Akismet
- Owner: Automattic
- Creator: Matt Mullenweg;
- Website: akismet.com
- Commercial: Yes
- Registration: Required
- Launched: October 25, 2005; 20 years ago
- Current status: Online

= Akismet =

Spam filtering service

Akismet is a service that filters spam from comments, trackbacks, and contact form messages. The filter operates by combining information about spam captured on all participating sites and then using those spam rules to block future spam. Akismet is offered by Automattic, the company behind WordPress.com. Akismet was launched on October 25, 2005.

== History ==

The founder of Automattic, Matt Mullenweg, says that he decided to create Akismet so that his mother could blog in safety. In 2005, there were discussions about how to deal with comment spam, and only a few plug-ins were available for that purpose at the time. Mullenweg's first attempt was a JavaScript plug-in that modified the comment form and hid fields, but within hours of its launch spammers downloaded it, figured out how it worked, and bypassed it.

In late 2005, Mullenweg launched the Akismet plug-in for WordPress. Each time someone posts a comment to a participating website, Akismet checks it against all the comments in the database. If it is spam, it is deleted.

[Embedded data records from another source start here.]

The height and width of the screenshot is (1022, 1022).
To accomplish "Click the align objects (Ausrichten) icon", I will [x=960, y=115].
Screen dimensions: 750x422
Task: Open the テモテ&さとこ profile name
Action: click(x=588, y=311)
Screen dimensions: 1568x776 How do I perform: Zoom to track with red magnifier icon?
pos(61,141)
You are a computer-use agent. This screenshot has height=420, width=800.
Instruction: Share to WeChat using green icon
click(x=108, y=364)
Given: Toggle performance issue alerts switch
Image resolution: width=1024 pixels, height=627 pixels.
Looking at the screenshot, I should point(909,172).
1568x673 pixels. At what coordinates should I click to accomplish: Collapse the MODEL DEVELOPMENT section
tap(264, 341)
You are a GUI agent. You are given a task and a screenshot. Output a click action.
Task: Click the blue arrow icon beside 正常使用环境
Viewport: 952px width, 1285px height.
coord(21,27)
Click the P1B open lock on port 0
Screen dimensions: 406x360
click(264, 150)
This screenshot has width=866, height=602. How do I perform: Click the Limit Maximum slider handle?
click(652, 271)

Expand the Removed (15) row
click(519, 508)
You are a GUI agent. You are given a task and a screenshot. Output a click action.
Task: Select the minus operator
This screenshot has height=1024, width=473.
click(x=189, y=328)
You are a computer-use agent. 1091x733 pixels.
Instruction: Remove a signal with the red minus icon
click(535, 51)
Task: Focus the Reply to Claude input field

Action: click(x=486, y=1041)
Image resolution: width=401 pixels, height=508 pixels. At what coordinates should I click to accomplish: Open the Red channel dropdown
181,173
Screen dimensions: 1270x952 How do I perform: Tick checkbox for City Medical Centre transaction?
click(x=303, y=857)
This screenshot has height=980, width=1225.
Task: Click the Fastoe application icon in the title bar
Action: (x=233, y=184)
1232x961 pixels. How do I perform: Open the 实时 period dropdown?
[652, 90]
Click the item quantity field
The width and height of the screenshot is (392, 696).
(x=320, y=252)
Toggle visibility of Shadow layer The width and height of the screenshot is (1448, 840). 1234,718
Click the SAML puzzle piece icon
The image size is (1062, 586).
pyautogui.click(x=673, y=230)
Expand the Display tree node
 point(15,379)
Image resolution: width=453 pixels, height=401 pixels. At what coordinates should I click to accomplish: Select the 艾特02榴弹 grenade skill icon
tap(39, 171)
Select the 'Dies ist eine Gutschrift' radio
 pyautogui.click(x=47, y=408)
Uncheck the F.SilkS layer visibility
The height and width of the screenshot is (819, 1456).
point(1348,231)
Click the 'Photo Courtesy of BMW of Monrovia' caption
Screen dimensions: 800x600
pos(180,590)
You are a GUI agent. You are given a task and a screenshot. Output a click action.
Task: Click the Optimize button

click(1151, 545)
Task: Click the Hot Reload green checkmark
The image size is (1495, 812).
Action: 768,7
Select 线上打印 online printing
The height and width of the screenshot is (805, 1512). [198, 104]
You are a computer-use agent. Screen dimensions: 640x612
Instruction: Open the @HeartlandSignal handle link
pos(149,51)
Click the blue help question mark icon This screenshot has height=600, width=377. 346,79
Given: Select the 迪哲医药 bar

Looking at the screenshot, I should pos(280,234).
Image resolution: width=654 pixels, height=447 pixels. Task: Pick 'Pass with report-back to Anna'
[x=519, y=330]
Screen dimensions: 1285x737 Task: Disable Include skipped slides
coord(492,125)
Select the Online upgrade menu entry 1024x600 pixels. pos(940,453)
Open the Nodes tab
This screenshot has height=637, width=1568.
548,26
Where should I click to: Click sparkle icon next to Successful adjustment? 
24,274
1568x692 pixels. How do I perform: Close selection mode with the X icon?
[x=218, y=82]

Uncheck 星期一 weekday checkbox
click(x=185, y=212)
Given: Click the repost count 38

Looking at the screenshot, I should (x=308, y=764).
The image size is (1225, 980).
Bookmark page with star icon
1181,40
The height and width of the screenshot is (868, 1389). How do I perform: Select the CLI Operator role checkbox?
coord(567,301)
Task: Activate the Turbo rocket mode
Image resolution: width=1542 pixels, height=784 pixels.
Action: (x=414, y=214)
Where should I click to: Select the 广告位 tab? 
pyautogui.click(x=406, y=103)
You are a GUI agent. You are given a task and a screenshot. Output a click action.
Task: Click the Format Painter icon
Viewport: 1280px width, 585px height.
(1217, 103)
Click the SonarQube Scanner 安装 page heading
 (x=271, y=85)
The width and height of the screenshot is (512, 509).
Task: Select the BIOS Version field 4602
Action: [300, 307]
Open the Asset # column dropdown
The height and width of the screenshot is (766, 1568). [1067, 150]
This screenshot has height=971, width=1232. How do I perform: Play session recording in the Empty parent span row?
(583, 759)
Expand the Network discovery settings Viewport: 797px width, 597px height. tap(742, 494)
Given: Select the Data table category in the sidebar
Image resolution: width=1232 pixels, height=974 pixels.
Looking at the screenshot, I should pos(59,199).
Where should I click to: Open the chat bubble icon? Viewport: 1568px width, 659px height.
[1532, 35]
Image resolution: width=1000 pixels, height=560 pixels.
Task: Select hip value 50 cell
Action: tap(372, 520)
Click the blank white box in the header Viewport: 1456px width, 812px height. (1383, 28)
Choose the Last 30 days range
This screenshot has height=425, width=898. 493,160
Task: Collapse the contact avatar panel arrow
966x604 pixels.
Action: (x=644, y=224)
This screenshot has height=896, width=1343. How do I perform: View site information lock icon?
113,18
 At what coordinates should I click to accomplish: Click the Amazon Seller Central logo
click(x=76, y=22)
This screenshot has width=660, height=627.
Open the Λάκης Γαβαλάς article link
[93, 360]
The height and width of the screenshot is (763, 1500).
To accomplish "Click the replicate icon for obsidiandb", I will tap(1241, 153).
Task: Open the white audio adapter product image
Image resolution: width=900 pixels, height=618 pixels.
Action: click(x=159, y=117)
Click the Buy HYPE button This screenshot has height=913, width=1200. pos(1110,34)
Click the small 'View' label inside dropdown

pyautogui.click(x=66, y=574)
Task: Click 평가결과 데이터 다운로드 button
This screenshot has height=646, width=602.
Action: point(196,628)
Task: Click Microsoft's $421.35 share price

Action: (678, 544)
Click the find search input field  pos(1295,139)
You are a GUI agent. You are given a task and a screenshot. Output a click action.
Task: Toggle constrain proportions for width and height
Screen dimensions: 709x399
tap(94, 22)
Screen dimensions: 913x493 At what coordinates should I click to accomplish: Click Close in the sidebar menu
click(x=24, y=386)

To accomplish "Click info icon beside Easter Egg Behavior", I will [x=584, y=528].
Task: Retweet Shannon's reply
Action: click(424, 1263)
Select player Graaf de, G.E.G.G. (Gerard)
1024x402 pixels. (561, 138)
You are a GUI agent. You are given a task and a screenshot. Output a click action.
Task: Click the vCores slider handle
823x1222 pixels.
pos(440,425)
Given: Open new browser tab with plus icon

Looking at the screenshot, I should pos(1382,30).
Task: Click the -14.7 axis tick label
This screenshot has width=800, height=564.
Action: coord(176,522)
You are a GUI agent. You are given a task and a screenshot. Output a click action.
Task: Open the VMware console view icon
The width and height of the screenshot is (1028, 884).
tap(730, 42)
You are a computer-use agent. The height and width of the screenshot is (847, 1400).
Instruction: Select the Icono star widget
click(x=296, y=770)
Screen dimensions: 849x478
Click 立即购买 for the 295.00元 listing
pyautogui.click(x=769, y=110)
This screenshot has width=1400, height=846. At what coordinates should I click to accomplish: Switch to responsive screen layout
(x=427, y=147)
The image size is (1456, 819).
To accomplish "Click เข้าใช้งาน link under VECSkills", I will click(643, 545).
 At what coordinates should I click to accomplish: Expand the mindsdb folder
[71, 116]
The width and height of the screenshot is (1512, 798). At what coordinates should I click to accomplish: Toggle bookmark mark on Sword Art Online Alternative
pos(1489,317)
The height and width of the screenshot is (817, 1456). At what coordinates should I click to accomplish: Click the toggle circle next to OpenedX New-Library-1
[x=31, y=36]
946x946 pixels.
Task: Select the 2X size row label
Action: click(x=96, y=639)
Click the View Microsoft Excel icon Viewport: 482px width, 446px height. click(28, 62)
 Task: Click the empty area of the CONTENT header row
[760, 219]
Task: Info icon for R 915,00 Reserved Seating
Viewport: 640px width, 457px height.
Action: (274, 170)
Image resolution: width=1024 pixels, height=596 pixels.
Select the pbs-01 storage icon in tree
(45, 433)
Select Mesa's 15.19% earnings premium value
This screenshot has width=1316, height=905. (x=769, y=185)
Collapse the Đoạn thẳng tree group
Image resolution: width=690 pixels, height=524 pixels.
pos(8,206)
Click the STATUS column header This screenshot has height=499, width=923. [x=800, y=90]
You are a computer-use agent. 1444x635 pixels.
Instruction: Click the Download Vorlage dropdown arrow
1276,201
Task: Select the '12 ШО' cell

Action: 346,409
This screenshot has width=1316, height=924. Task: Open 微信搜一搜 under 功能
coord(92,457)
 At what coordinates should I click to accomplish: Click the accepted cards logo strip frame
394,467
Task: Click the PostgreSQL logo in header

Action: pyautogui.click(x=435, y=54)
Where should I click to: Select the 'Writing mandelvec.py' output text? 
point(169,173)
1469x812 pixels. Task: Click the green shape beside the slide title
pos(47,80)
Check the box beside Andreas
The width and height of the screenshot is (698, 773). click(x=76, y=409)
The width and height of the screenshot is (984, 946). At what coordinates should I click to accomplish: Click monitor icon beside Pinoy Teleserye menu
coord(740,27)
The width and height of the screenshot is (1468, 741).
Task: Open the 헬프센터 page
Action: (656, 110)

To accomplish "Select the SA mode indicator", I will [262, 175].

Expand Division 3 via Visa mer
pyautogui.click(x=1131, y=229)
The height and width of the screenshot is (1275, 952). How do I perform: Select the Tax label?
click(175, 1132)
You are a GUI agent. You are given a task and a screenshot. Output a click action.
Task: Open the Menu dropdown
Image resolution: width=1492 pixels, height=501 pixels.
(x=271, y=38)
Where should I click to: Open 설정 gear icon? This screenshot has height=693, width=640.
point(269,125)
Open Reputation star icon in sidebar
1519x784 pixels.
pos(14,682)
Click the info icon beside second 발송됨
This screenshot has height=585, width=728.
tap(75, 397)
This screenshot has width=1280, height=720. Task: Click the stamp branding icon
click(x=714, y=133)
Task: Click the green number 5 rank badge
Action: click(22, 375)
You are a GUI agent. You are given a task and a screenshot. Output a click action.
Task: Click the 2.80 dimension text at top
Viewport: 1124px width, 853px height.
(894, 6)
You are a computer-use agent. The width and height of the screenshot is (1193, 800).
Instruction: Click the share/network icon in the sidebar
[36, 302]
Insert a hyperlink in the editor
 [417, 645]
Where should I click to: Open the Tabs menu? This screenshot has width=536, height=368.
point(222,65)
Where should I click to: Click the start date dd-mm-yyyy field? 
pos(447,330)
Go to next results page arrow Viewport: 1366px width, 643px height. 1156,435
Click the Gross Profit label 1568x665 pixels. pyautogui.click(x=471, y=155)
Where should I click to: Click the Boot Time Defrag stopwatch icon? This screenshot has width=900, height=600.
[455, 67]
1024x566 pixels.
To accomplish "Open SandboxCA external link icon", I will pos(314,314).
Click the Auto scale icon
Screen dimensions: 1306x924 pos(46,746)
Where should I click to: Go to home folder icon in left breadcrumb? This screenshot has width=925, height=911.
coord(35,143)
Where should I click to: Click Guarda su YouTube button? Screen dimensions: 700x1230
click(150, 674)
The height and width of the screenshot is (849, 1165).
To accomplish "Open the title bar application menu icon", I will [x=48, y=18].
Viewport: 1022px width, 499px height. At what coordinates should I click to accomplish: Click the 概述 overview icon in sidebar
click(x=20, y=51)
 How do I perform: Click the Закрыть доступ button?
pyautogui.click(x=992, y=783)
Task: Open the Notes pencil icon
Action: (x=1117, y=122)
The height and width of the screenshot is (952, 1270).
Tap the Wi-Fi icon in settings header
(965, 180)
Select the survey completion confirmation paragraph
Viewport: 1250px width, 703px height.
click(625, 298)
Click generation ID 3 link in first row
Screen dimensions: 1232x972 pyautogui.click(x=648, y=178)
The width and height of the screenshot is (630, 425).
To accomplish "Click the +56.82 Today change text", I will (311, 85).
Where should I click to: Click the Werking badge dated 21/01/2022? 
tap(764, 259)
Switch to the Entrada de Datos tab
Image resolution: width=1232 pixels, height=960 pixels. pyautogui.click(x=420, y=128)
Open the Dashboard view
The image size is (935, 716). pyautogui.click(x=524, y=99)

If spam gets through and a user marks it as spam, the comment is added to the database so the pool of spam comments widens, making Akismet increasingly effective over time.

== Using Akismet ==

Akismet was originally developed to integrate with a plug-in for WordPress. The Akismet plug-in has been included by default in all WordPress builds since version 2.0 and activated in all WordPress.com-hosted blogs.

A public Akismet API has resulted in third-party plug-ins for other platforms. One is an official Akismet plug-in release for the open source internet forum software Discourse.

To use Akismet, it is necessary to obtain an API key. This key is necessary for a site to communicate with the Akismet servers.

Akismet is a cloud-based tool.

== Development and distribution ==

Released under the terms of the GNU General Public License, the Akismet plug-in is free software, although the code to the Akismet system itself (and the nature of the algorithm used) has not been released. The Akismet service is free for personal use and, as of November 2021, commercial plans start at less than $10 per month.